Resulullah'ın hadislerini mi arıyorsunuz ?
Türkiye'nin En Geniş Kapsamlı Hadis Sitesi
HZ.MUHAMMED (Sallallahu Aleyhi ve Sellem)
"أَللّٰهُمَّ صَلِّ عَلٰى مُحَمَّدٍ وَعَلٰى اٰلِ مُحَمَّدٍ"

Latest Post

بِسْمِ اللَّهِ الرَّحْمٰنِ الرَّحِيمِ
Rahmân ve Rahîm olan Allah’ın adıyla

 55. Bab—"Borçluya Yardım Edilir!" Hadisi Hakkında

2650. Bize İbrahim ibnu'l-Münzir el-Hızami haber verip (dedi ki), bize Muhammed b. İsmail b. Ebi Fudeyk rivâyet edip (dedi ki), bize Eslemlilerin mevlasi Saîd b. Süfyan, Ca'fer b. Muhammed'den, (O) babasından, (O da) Abdullah b. Ca'fer'den (naklen) rivâyet etti ki; O şöyle dedi: Resûlüllah (sallallahü aleyhi ve sellem) şöyle buyurdu: "Şüphe yok ki, Allah, borcu Allah'ın kerih gördüğü şeylerde olmadığı sürece, borcunu ödeyinceye kadar borçluyla beraberdir." Abdullah b. Ca'fer hazinedarına dermiş ki: "Git de bana borçla (birşeyler) al! Çünkü ben, Resûlüllah'tan (sallallahü aleyhi ve sellem) duyduğum bu şeyden sonra, Allah benimle olmaksızın bir gece geçirmeyi kerih görürüm!"
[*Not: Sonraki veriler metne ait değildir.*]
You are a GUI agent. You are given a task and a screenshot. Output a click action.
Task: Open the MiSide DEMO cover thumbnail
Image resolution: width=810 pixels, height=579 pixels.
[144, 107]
٥٥- باب فِى : الدَّائِنُ مُعَانٌ

٢٦٥٠ - أَخْبَرَنَا إِبْرَاهِيمُ بْنُ الْمُنْذِرِ الْحِزَامِىُّ حَدَّثَنَا مُحَمَّدُ بْنُ إِسْمَاعِيلَ بْنِ أَبِى فُدَيْكٍ حَدَّثَنَا سَعِيدُ بْنُ سُفْيَانَ مَوْلَى الأَسْلَمِيِّينَ عَنْ جَعْفَرِ بْنِ مُحَمَّدٍ عَنْ أَبِيهِ عَنْ عَبْدِ اللَّهِ بْنِ جَعْفَرٍ قَالَ قَالَ رَسُولُ اللَّهِ -صلّى اللّه عليه وسلّم- :( إِنَّ اللَّهَ مَعَ الدَّائِنِ حَتَّى يُقْضَى دَيْنُهُ مَا لَمْ يَكُنْ فِيمَا يَكْرَهُ اللَّهُ ). قَالَ : وَكَانَ عَبْدُ اللَّهِ بْنُ جَعْفَرٍ يَقُولُ لِخَازِنِهِ : اذْهَبْ فَخُذْ لِى بِدَيْنٍ ، فَإِنِّى أَكْرَهُ أَنْ أَبِيتَ لَيْلَةً إِلاَّ وَاللَّهُ مَعِى بَعْدَ مَا سَمِعْتُ مِنْ رَسُولِ اللَّهِ -صلّى اللّه عليه وسلّم-.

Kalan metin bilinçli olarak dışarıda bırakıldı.